A special natural phenomenon of the Trigradsko Zhdrelo is the “Devil’s Neck” – Bulgarian “Djavolskoto garlo” – where the water falls over a 42-meter-high waterfall into said cave, to emerge again – like a karst spring – on the surface after about half a kilometer. Through a man-made gallery, the visitor can reach the bottom of the water flow. About 300 steps then lead back up along the waterfall.

Numerous stories – such as that of Orpheus and his beloved Eurydice – have been told about this cave. But the fact is that Bulgaria’s largest cave bat colony spends the winter here. Trigradsko Zhdrelo – whose many steps and suspension bridges alone are worth seeing – is illuminated and open to the public.

3. Ahtopol

© Stoyan Haytov | Dreamstime.com

Ahtopol, one of the smallest towns in Bulgaria, is located in close proximity to the Turkish border on the coast of the Black Sea. At the gates of the popular resort, situated on a rocky peninsula, rises the imposing Strandscha Mountains, which are protected in the largest nature reserve in the country. The mountain range with its unique landscape and varied flora and fauna is an excellent destination for a day trip as a change from a carefree beach vacation.

For a beach vacation Ahtopol is made for: the picturesque postcard beach of the small town stretches over a length of about two kilometers and invites recreation seekers to relax and sunbathe in the fine, golden sand. But also bathing mermaids and water sports enthusiasts get their money’s worth in the clear, gently sloping water.

In addition, the average water temperature in Ahtopol is always higher than in other parts of the country. And also the air is always a little warmer on average than elsewhere.

According to archaeological findings, the present city area was inhabited as early as 2000 BC. Since then, the town has had a long history.

2. Malko Tarnovo

Malko Tarnovo
© Dudlajzov | Dreamstime.com

The southeastern Bulgarian town of Malko Tarnovo is situated not far from the Turkish border in a picturesque location in the middle of the imposing Strandzha Mountains in the reserve of Vitanovo, which is part of the Strandzha Nature Park, the largest nature reserve in the country.

The town in its present form was built at the end of the 17th century on the foundations of a former Thracian settlement, of which many dolmens, ancient sanctuaries and tumuli are still preserved and can be visited. In the wider surroundings of Malko Tarnovo there is a wealth of significant Thracian finds waiting to be discovered.
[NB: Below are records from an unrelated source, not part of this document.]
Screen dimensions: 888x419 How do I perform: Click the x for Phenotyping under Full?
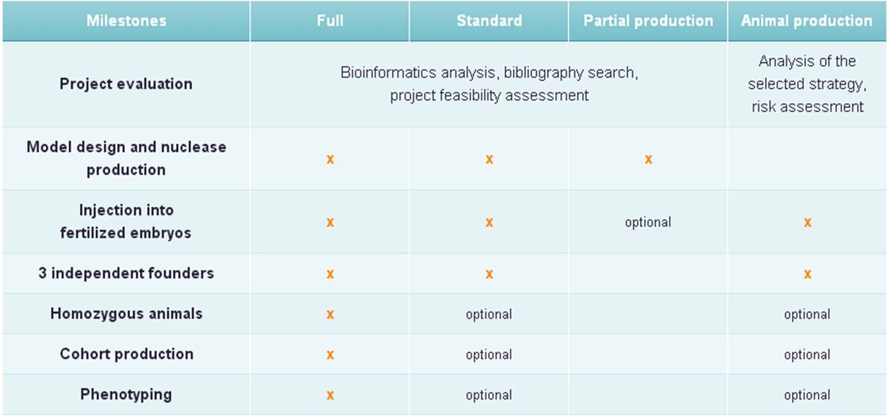click(x=330, y=395)
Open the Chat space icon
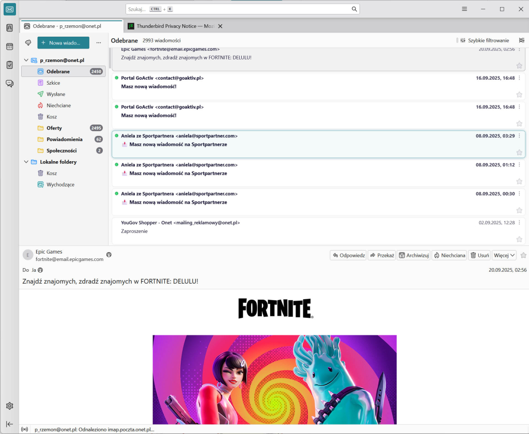This screenshot has width=529, height=434. (x=9, y=83)
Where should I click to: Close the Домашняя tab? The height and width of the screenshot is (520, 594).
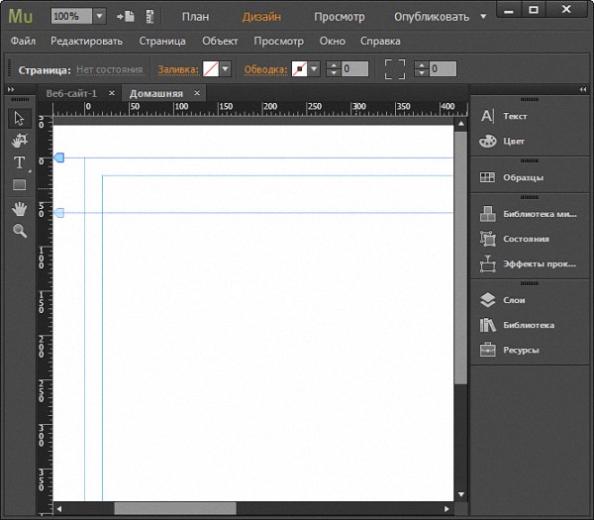click(x=197, y=93)
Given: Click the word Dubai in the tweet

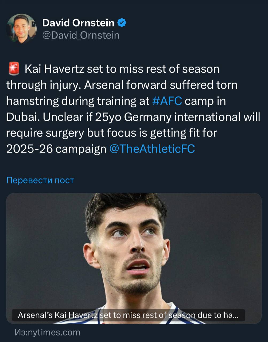Looking at the screenshot, I should 23,117.
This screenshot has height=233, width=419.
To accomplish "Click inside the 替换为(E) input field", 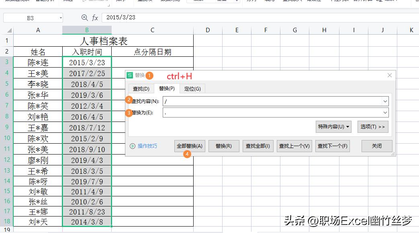I will click(x=261, y=113).
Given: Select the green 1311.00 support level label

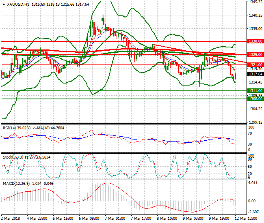Looking at the screenshot, I should pyautogui.click(x=255, y=90).
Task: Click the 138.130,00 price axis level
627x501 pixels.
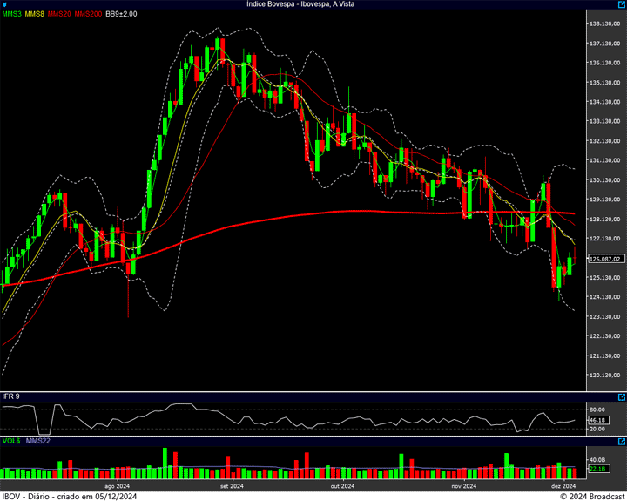Action: (604, 24)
According to legend, an Egyptian princess also found her final resting place in the vicinity.

Thus, the two famous Thracian domed tombs in Propada and Mishkowa Niwa, located not far from the town, are among the greatest historical sights in Malko Tarnovo. The impressive marble-block burial grounds for Thracian aristocrats, which were still in use during the Roman period, are considered an outstanding example of Thracian monumental architecture from the 5th to 3rd centuries BC.

1. Valley of Roses

Bulgarian Valley of Roses
© Petarpaunchev | Dreamstime.com

The Bulgarian Valley of Roses: Here, countless white, pink and red roses are strung together, creating a breathtaking sight against the backdrop of the Balkan Mountains.
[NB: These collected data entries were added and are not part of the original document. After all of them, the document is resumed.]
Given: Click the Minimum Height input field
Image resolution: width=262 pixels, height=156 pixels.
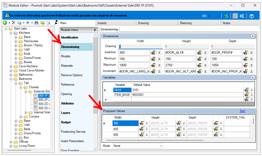Looking at the screenshot, I should click(180, 59).
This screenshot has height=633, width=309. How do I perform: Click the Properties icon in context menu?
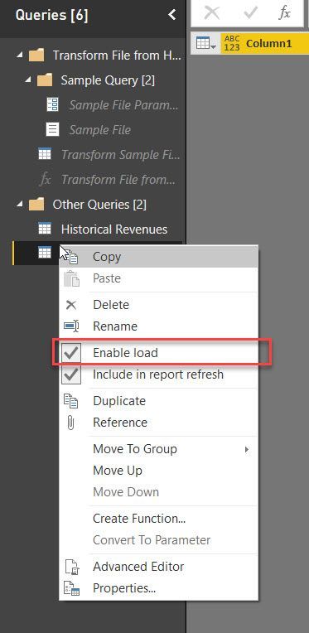[71, 588]

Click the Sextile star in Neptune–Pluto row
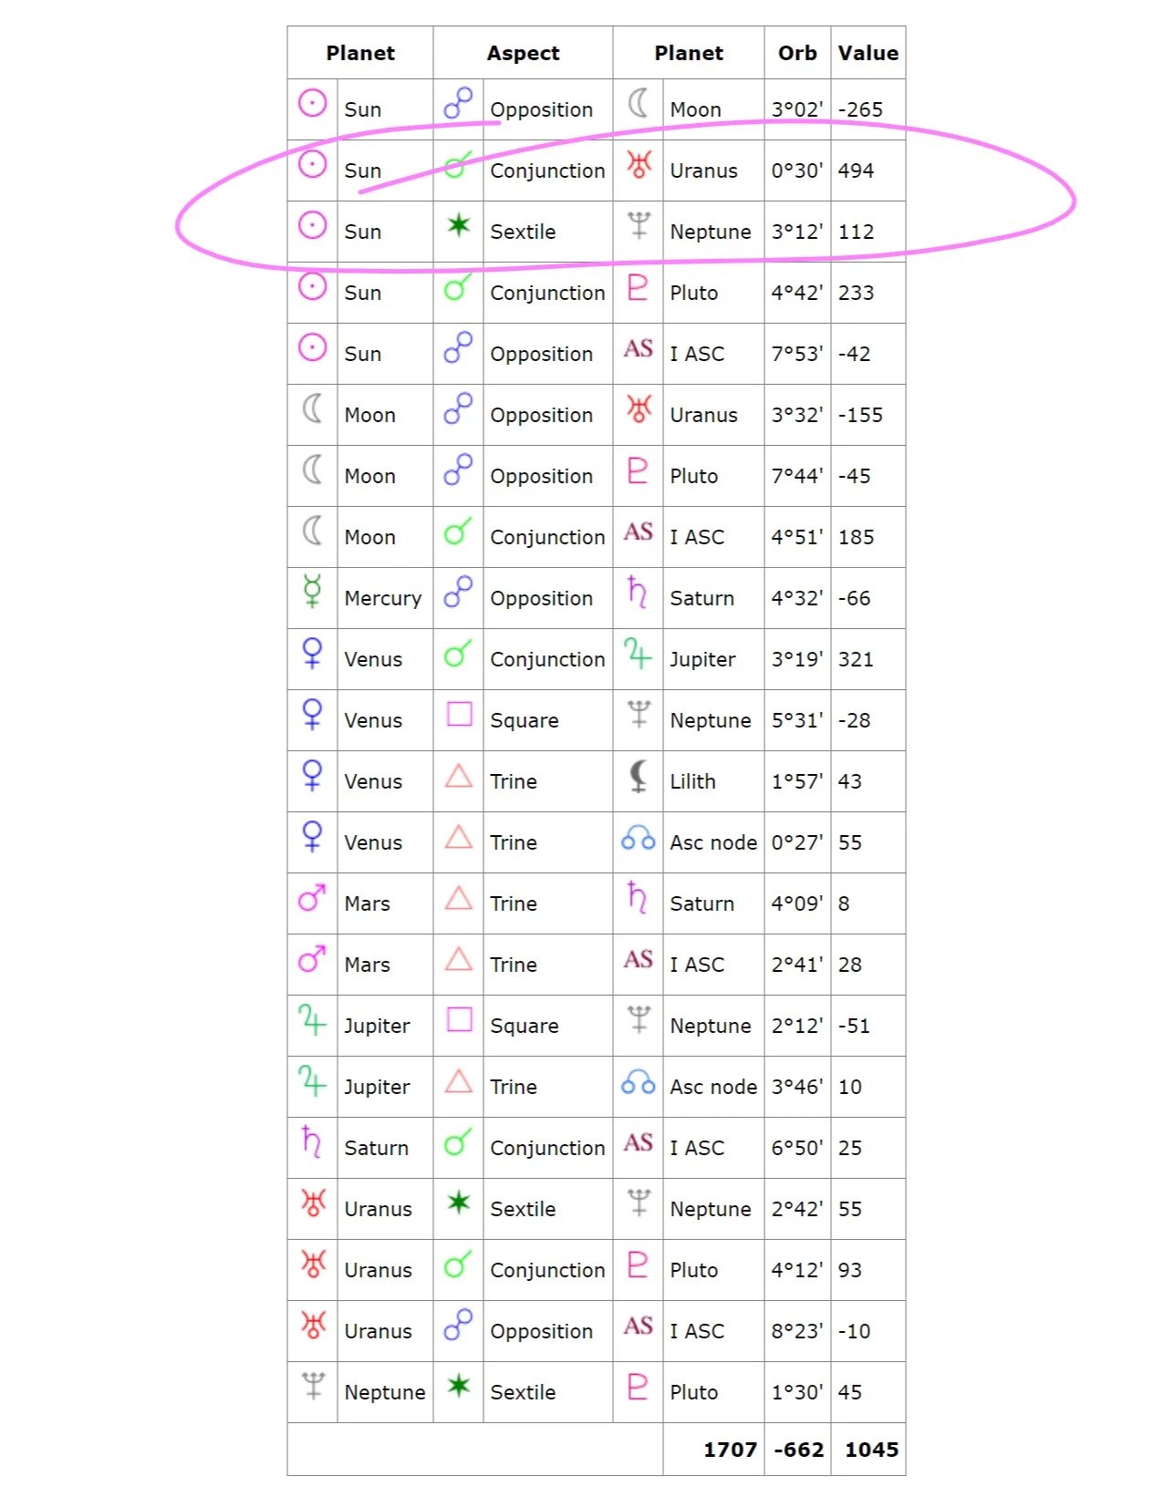tap(458, 1386)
Since the beginning of the 18th century, the fragrant plants have been grown in the Bulgarian town of Kansanlak. As the largest exporter of the precious rose oil, the picturesque country supplies 70 percent of the world’s production – so the chances that you will find one or the other fragrant care product with oil from the Rose Valley in your bathroom are pretty good! Early in the morning, the petals from which the nourishing essence is extracted are harvested. This requires many hardworking hands: a whole three tons of blossoms are needed to obtain one liter of rose oil. As an economic branch, the cultivation of roses is of such great importance that the country’s typical Damascene rose, with its heavy fragrance and strong, pink blossoms, is even considered Bulgaria’s national symbol.

If you want to smell the fragrance of Bulgarian oil roses for yourself, you should visit the Valley of Roses in May or June. During these two months, the beautiful flowers unfold their full splendor and exude their pleasant fragrance throughout the valley. Early in the morning you can watch how the flowers are carefully cut off one by one and stowed away in wicker baskets.